* **DOCUMENT SOURCE**:
- - -

Pour la première fois de son règne, Albert II accorde, en janvier 1995, le titre honorifique de Ministre d'Etat à 11 personnalités politiques de tous les partis démocratiques, afin de les distinguer pour leur engagement au service du pays : Frank Swaelen, Charles-Ferdinand Nothomb, Guy Verhofstadt, Philippe Moureaux, Louis Tobback, Annemie Neyts, Hugo Schiltz, Magda Alvoet, Louis Michel, José Daras et Gérard Deprez.
Le fédéralisme occupe une grande partie du discours royal de Nouvel An 1995 :
"Un des sujets de grande actualité dans le monde d'aujourd'hui est celui de l'unité dans la diversité. C'est un thème important en Belgique lorsque nous tâchons de définir notre fédéralisme. Mais cette problématique est aussi au coeur des débats sur la construction européenne (...) La reconnaissance de la diversité et la volonté d'union sont à la base de notre fédéralisme. En 1976, le roi Baudouin rappelait déjà avec pertinence que "fédérer, c'est unir dans la différence acceptée et non pas dissocier dans l'affrontement".
Huit ans plus tard, il précisait encore sa pensée en disant : "Qu'on me comprenne bien. Ce que je vous demande, ce n'est pas tâcher de gommer nos différences en Belgique. C'est tout le contraire. Ce que je demande à chacun, c'est de vivre pleinement la diversité, de s'enraciner mieux encore dans sa communauté. Mais aussi d'aller plus loin, de mieux comprendre, respecter et apprécier l'autre, et de reconnaître ce qui nous unit. Encourager cette entente des Belges, ce n'est pas favoriser un nationalisme du passé, mais plutôt s'inscrire dans une perspective d'ouverture sur nos voisins immédiats, sur l'Europe et sur le monde" (fin de citation).

- - -

* **DONNÉES AFFICHÉES**:
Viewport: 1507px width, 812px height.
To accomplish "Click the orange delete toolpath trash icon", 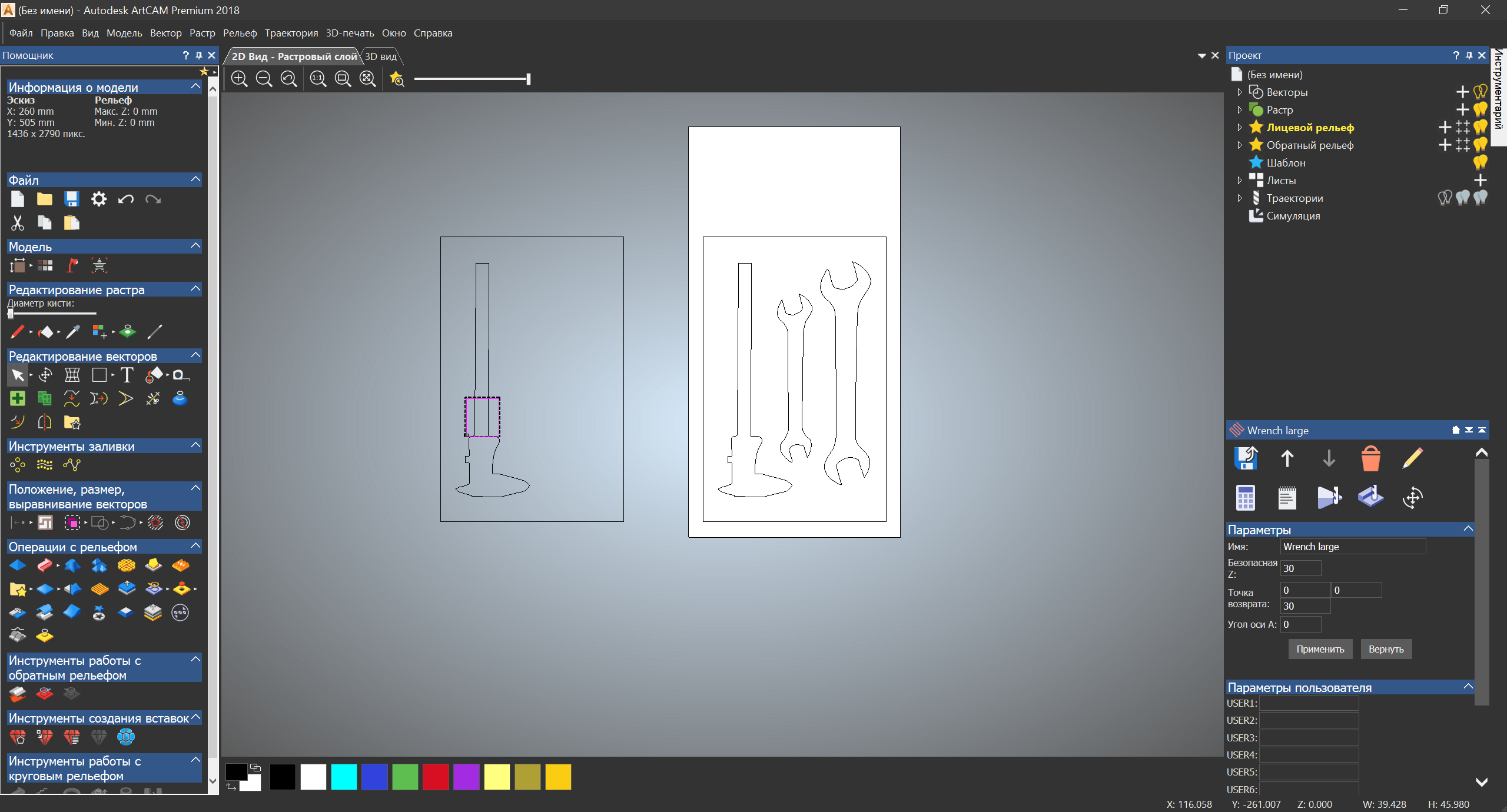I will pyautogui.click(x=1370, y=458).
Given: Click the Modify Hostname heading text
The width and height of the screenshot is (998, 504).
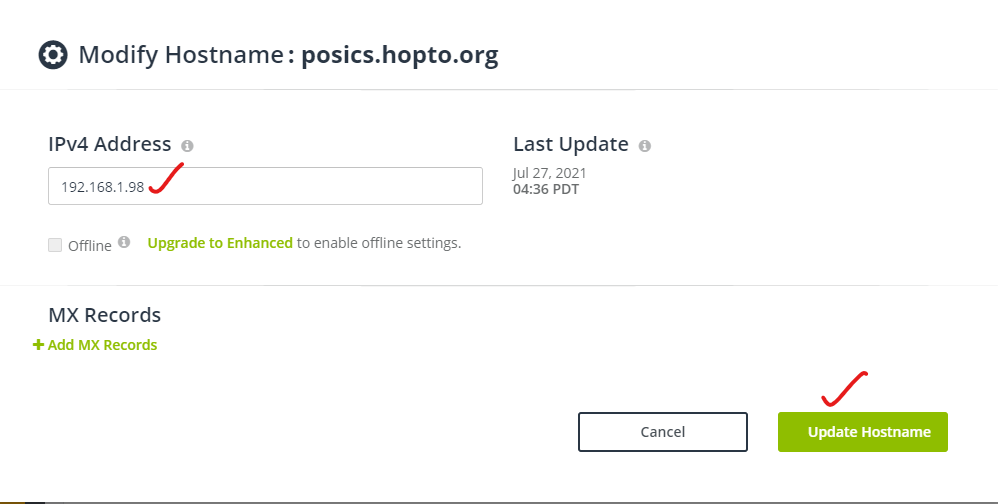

- - -

* **CONSIGNES**:
1. Recopiez sans rien changer le passage du document source qui commence par « Pour la première » et se termine par « et Gérard Deprez. ».
2. Reprenez le texte sur le début du règne d'Albert II en 1995 et rédigez-en la suite à partir de sa dernière phrase.

* **RÉPONSES FINALES**:
1.
Pour la première fois de son règne, Albert II accorde, en janvier 1995, le titre honorifique de Ministre d'Etat à 11 personnalités politiques de tous les partis démocratiques, afin de les distinguer pour leur engagement au service du pays : Frank Swaelen, Charles-Ferdinand Nothomb, Guy Verhofstadt, Philippe Moureaux, Louis Tobback, Annemie Neyts, Hugo Schiltz, Magda Alvoet, Louis Michel, José Daras et Gérard Deprez.

2.
Notre démarche de base peut donc se définir ainsi : reconnaître la diversité pour chacun, vivre pleinement son identité propre, mais en même temps ne pas faire de cette diversité une source de division et d'opposition. Au contraire, partant de la diversité reconnue, voir ce qui nous unit au sein d'un même Etat, comprendre que la diversité bien vécue dans l'union est une source de richesse, tant sur le plan culturel que matériel. Pour cela, il est important de ne pas s'isoler dans sa région ou communauté, mais de chercher à mieux connaître l'autre et le respecter. Cela, c'est la démarche intellectuelle de base.
Mais elle ne nous dit pas encore ce qui doit être géré au niveau fédéral et ce qui doit l'être au niveau des régions et communautés. Pour cela, nous devons recourir au principe de la subsidiarité et voir à quel niveau les différentes matières peuvent être gérées le plus efficacement. C'est l'approche qui a inspiré le législateur. J'ai été frappé depuis que notre constitution a été révisée, de constater l'intérêt que de nombreuses autorités étrangères ont pour notre système fédéral. Elles s'étonnent d'une part qu'une réforme si profonde ait pu être réalisée démocratiquement sans violence, et d'autre part que dans l'ensemble, elle fonctionne bien en permettant à des communautés et régions de taille et de culture différentes de vivre harmonieusement dans une même entité.
Mais cette harmonie n'est jamais acquise définitivement, car elle dépend en premier lieu de l'attitude des citoyens. Ceux-ci doivent continuer à être ouverts aux autres cultures, et s'efforcer de développer la convivialité entre les différentes communautés. Cette harmonie dépend aussi de votre attitude à tous, autorités du pays. Il est important que vous gardiez à l'esprit le bien commun de tous nos citoyens et que vous résistiez à toutes les tentatives de division ou aux simplismes consistant à rejeter les difficultés sur les autres. Il y a une attitude de loyauté et de courtoisie fédérales à développer".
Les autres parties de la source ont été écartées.